Segment Start: Data shown

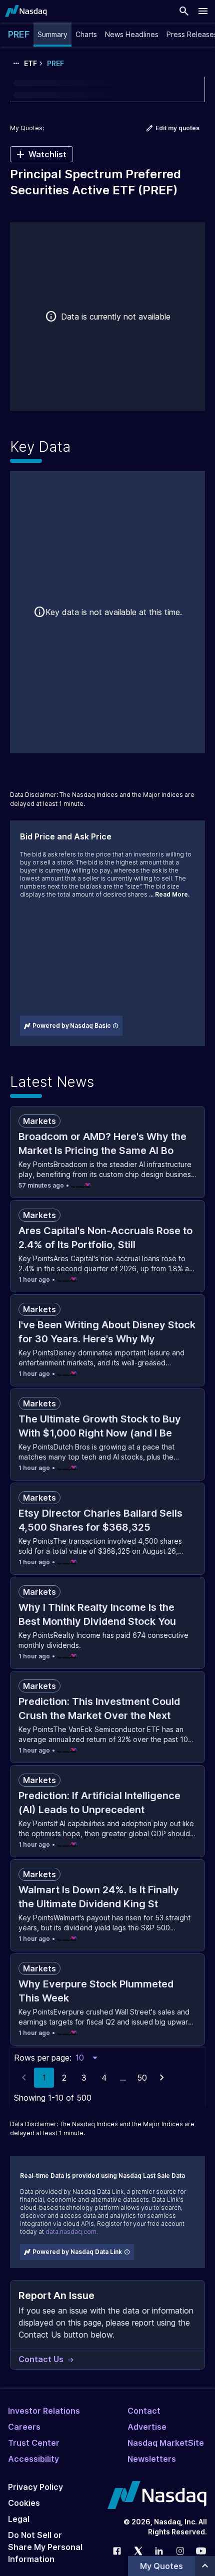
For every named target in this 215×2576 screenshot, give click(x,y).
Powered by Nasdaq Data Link (77, 2251)
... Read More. (169, 894)
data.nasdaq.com (71, 2231)
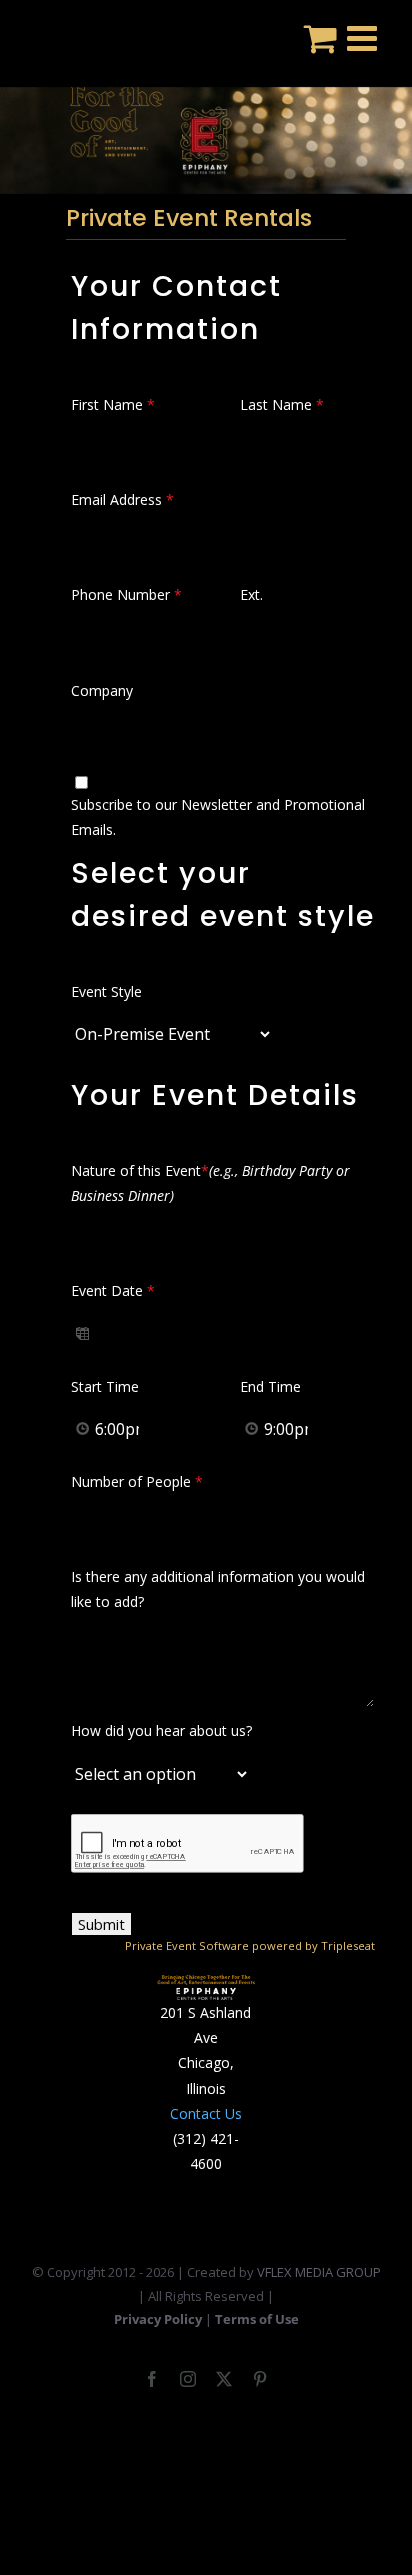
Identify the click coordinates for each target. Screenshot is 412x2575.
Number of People (137, 1481)
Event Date (113, 1290)
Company (102, 690)
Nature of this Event (210, 1183)
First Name (113, 404)
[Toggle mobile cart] (320, 37)
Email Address (122, 499)
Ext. (251, 594)
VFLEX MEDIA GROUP (319, 2272)
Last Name (282, 404)
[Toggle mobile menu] (364, 37)
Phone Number (126, 594)
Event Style (106, 991)
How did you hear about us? (161, 1730)
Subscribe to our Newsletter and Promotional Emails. (218, 817)
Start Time (105, 1386)
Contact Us (206, 2113)
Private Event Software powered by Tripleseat (250, 1945)
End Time (270, 1386)
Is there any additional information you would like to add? (218, 1589)
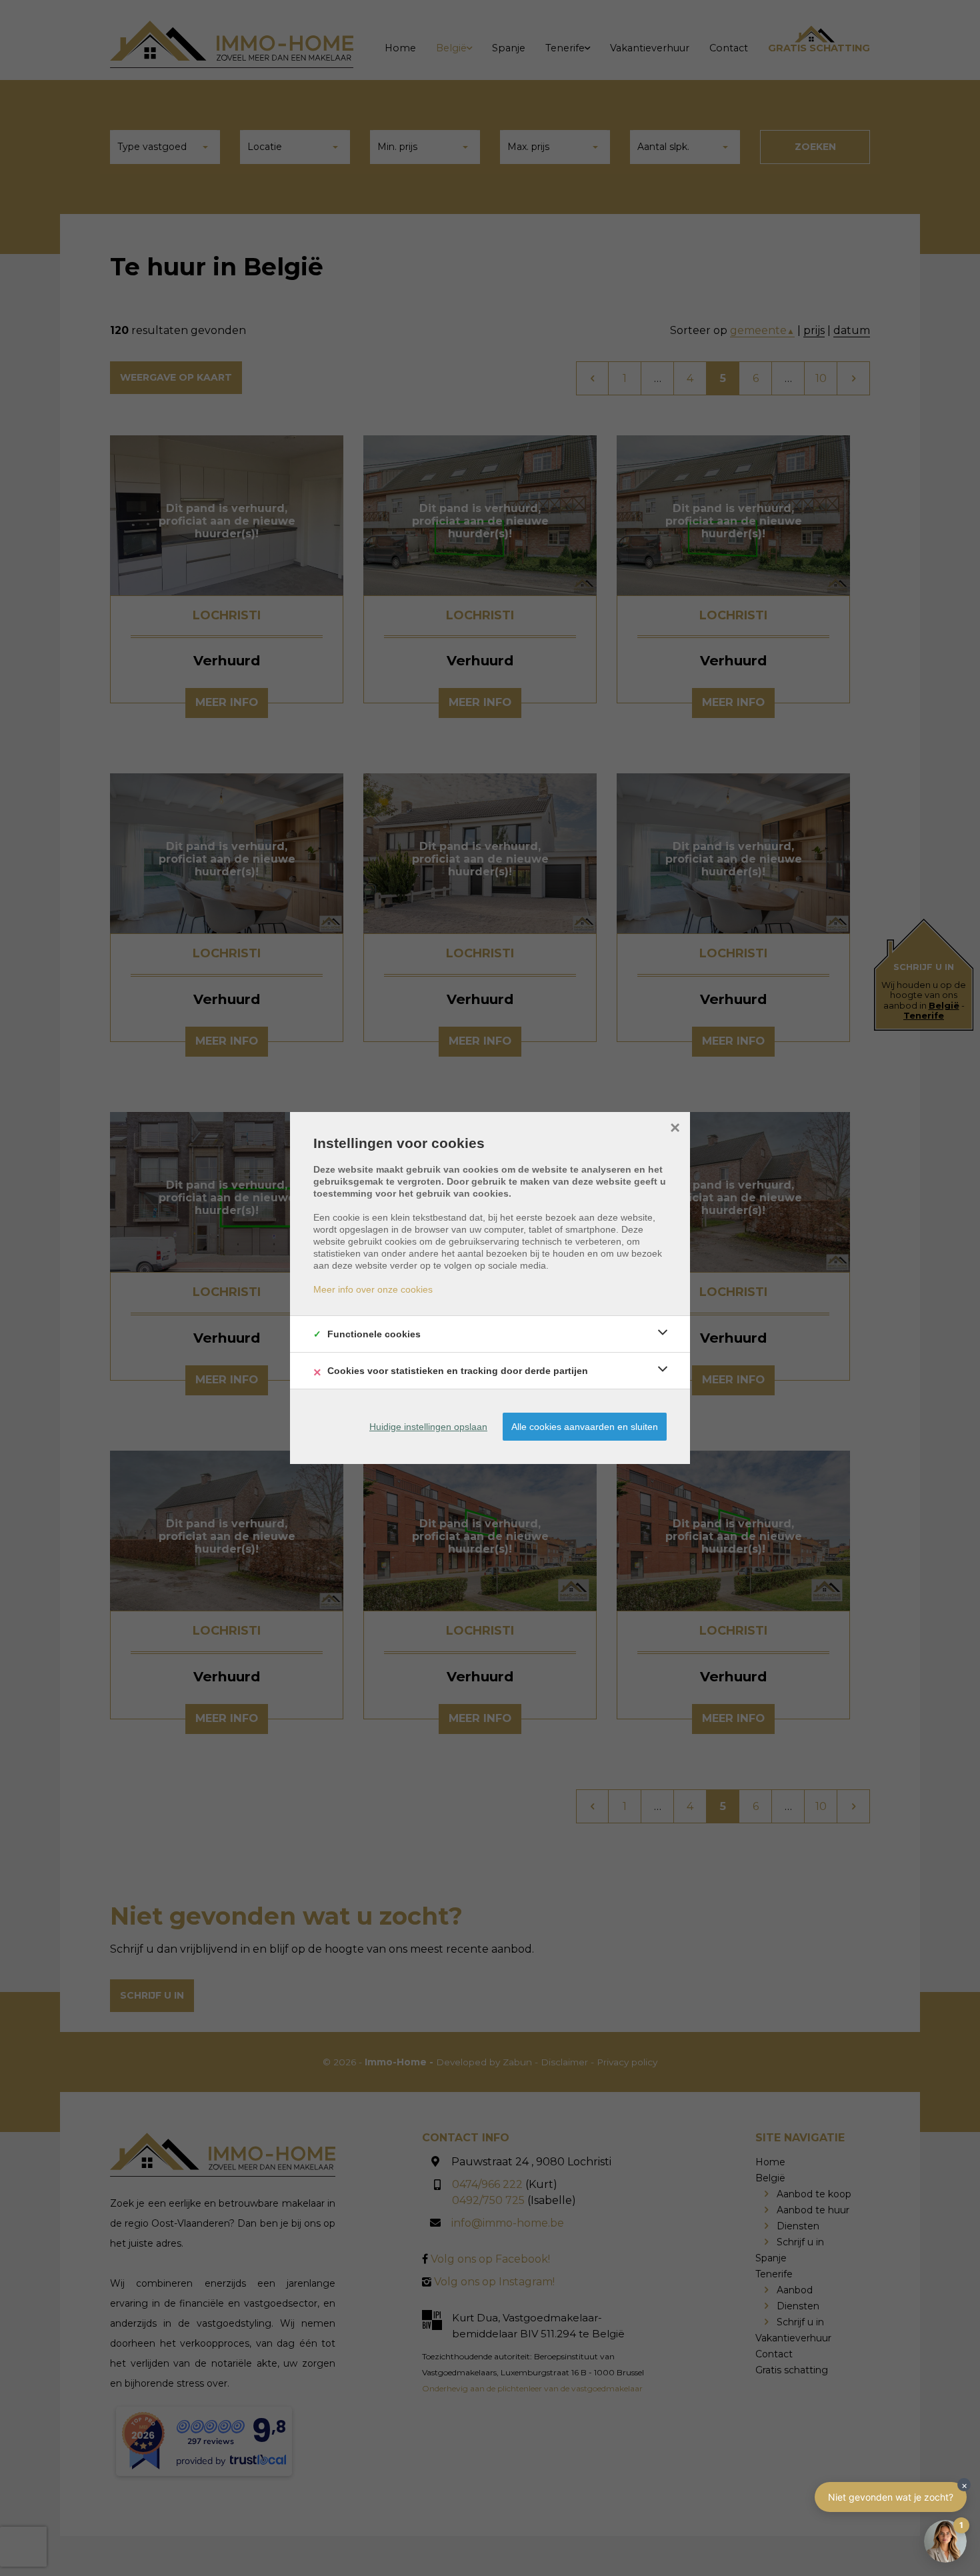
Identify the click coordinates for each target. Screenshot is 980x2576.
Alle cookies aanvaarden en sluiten (584, 1426)
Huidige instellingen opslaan (428, 1426)
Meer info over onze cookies (373, 1289)
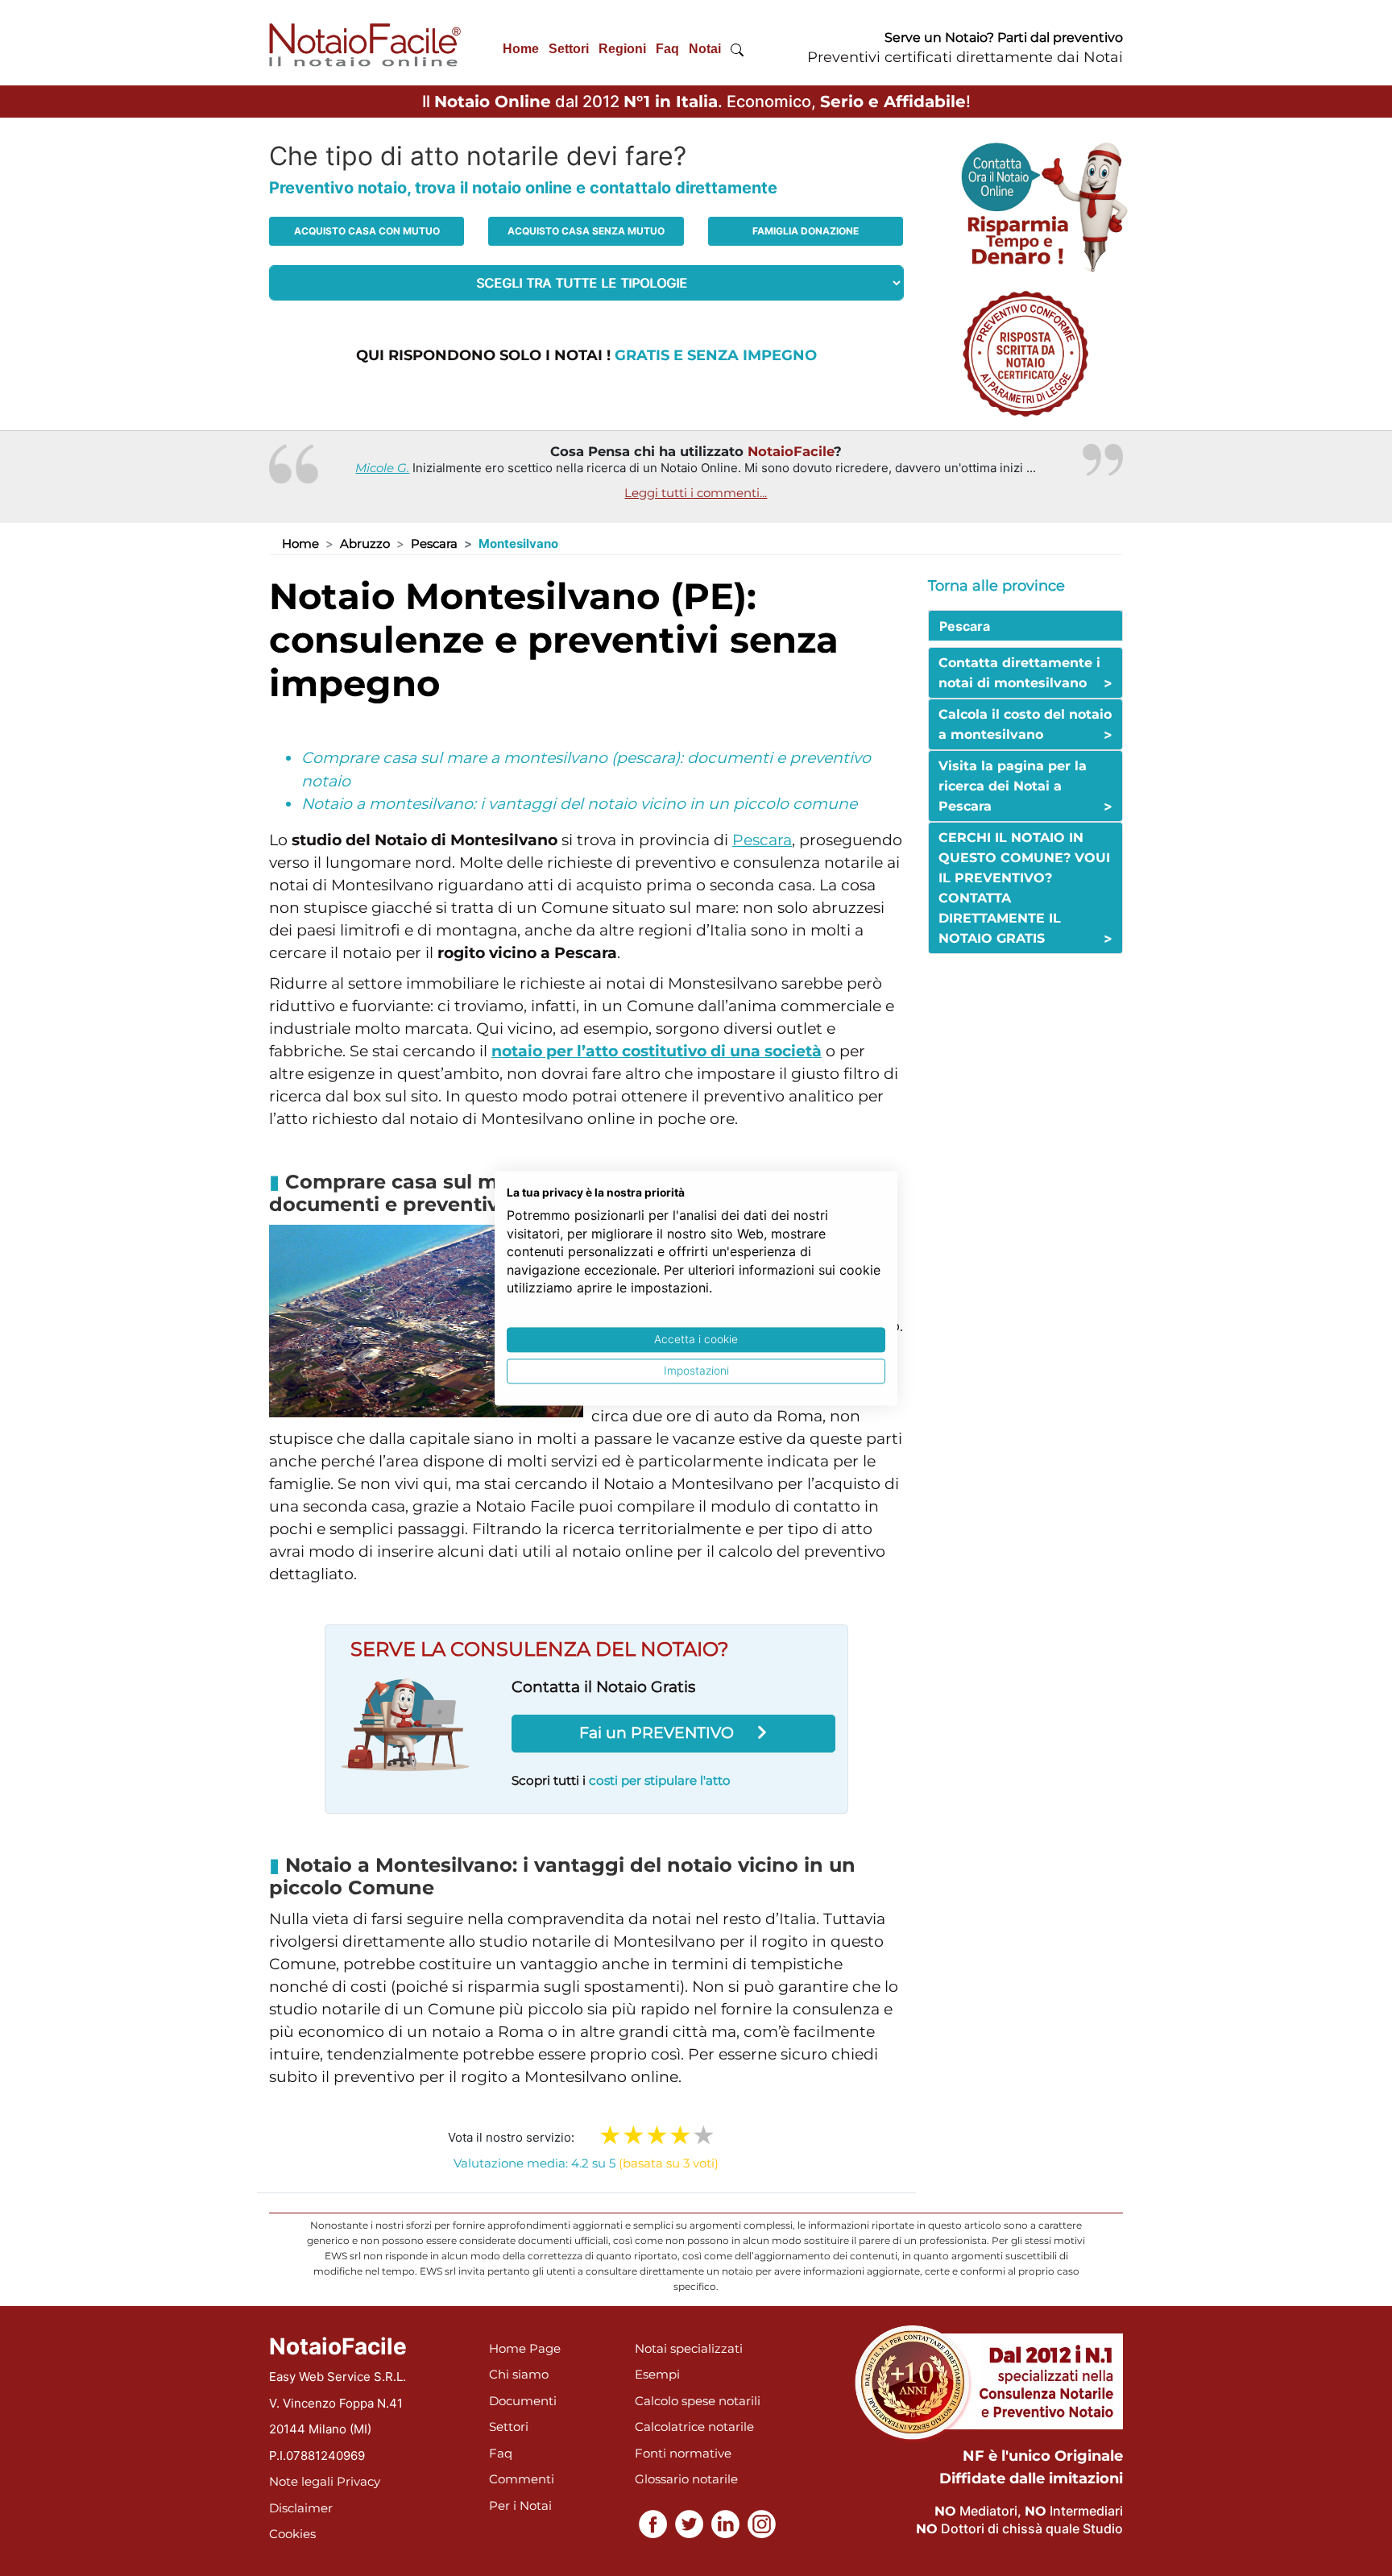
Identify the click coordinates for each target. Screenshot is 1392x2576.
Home (521, 49)
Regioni (622, 49)
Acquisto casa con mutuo (367, 231)
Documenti (523, 2400)
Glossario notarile (686, 2479)
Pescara (434, 543)
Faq (667, 49)
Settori (569, 49)
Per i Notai (520, 2505)
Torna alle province (996, 586)
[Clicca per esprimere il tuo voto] (703, 2135)
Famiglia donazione (805, 231)
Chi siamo (519, 2374)
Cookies (292, 2533)
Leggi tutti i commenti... (695, 492)
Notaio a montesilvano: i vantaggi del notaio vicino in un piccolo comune (579, 803)
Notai (705, 49)
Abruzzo (365, 543)
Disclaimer (301, 2508)
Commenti (521, 2479)
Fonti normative (683, 2453)
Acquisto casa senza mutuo (586, 231)
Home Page (525, 2348)
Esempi (657, 2374)
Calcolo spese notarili (697, 2400)
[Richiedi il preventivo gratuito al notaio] (1025, 352)
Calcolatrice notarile (694, 2426)
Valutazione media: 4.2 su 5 (586, 2163)
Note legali (301, 2481)
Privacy (358, 2481)
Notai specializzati (689, 2348)
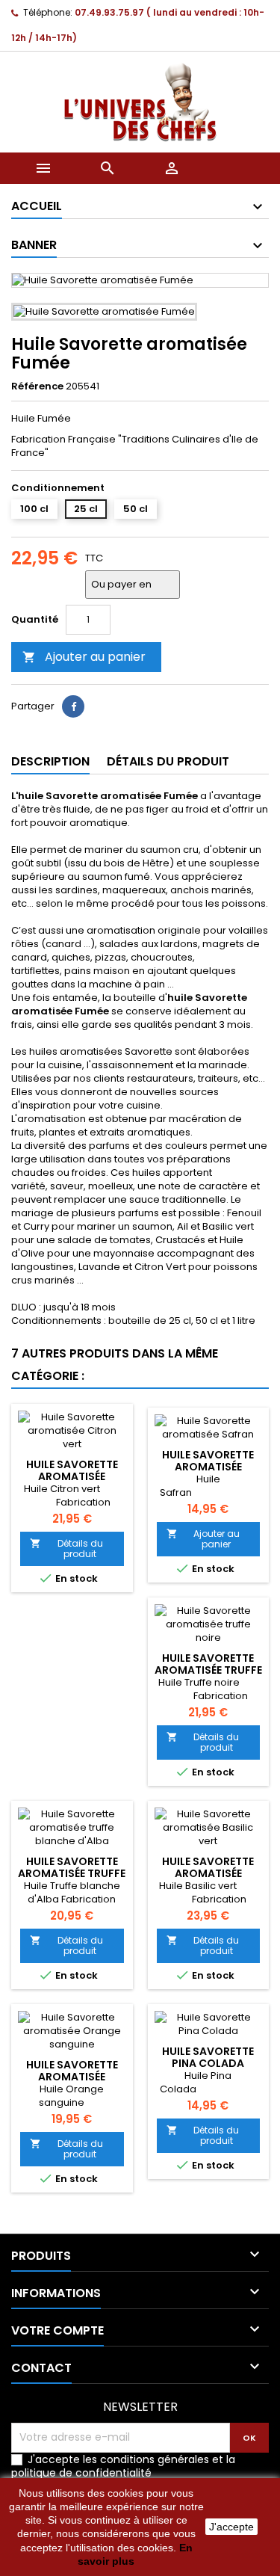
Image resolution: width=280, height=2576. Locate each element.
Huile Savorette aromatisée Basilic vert (208, 1873)
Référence (37, 386)
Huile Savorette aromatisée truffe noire (208, 1670)
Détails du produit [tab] (168, 761)
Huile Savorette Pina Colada (208, 2057)
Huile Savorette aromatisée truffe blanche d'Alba (71, 1873)
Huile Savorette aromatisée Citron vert (72, 1476)
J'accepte (231, 2527)
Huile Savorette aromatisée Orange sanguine (72, 2076)
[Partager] (73, 706)
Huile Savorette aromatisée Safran (208, 1466)
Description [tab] (50, 761)
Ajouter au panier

Segment End: Data shown

* What needs to be done: In the copy, include every line of the records exactly and none of the images.

* Written answer:
For every named target in this 215×2576 screenshot, give click(x,y).
Powered by Nasdaq Data Link (77, 2251)
... Read More. (169, 894)
data.nasdaq.com (71, 2231)
Identify the click coordinates for each target. Screenshot is 412x2575.
Number of People (137, 1481)
Event Date (113, 1290)
Company (102, 690)
Nature of this Event (210, 1183)
First Name (113, 404)
[Toggle mobile cart] (320, 37)
Email Address (122, 499)
Ext. (251, 594)
VFLEX MEDIA GROUP (319, 2272)
Last Name (282, 404)
[Toggle mobile menu] (364, 37)
Phone Number (126, 594)
Event Style (106, 991)
How did you hear about us? (161, 1730)
Subscribe to our Newsletter and Promotional Emails. (218, 817)
Start Time (105, 1386)
Contact Us (206, 2113)
Private Event Software powered by Tripleseat (250, 1945)
End Time (270, 1386)
Is there any additional information you would like to add? (218, 1589)
Identify the click coordinates for each target. Screenshot is 980x2576.
Alle cookies aanvaarden en sluiten (584, 1426)
Huidige instellingen opslaan (428, 1426)
Meer info over onze cookies (373, 1289)
Identify the click coordinates for each target. Screenshot is 1392x2576.
Home (521, 49)
Regioni (622, 49)
Acquisto casa con mutuo (367, 231)
Documenti (523, 2400)
Glossario notarile (686, 2479)
Pescara (434, 543)
Faq (667, 49)
Settori (569, 49)
Per i Notai (520, 2505)
Torna alle province (996, 586)
[Clicca per esprimere il tuo voto] (703, 2135)
Famiglia donazione (805, 231)
Chi siamo (519, 2374)
Cookies (292, 2533)
Leggi tutti i commenti... (695, 492)
Notaio a montesilvano: i vantaggi del notaio vicino in un piccolo comune (579, 803)
Notai (705, 49)
Abruzzo (365, 543)
Disclaimer (301, 2508)
Commenti (521, 2479)
Fonti normative (683, 2453)
Acquisto casa senza mutuo (586, 231)
Home Page (525, 2348)
Esempi (657, 2374)
Calcolo spese notarili (697, 2400)
[Richiedi il preventivo gratuito al notaio] (1025, 352)
Calcolatrice notarile (694, 2426)
Valutazione media: 4.2 su 5 (586, 2163)
Note legali (301, 2481)
Privacy (358, 2481)
Notai specializzati (689, 2348)
Image resolution: width=280, height=2576. Locate each element.
Huile Savorette aromatisée Basilic vert (208, 1873)
Référence (37, 386)
Huile Savorette aromatisée truffe noire (208, 1670)
Détails du produit [tab] (168, 761)
Huile Savorette Pina Colada (208, 2057)
Huile Savorette aromatisée truffe blanche d'Alba (71, 1873)
Huile Savorette aromatisée Citron vert (72, 1476)
J'accepte (231, 2527)
Huile Savorette aromatisée Orange sanguine (72, 2076)
[Partager] (73, 706)
Huile Savorette aromatisée Safran (208, 1466)
Description [tab] (50, 761)
Ajouter au panier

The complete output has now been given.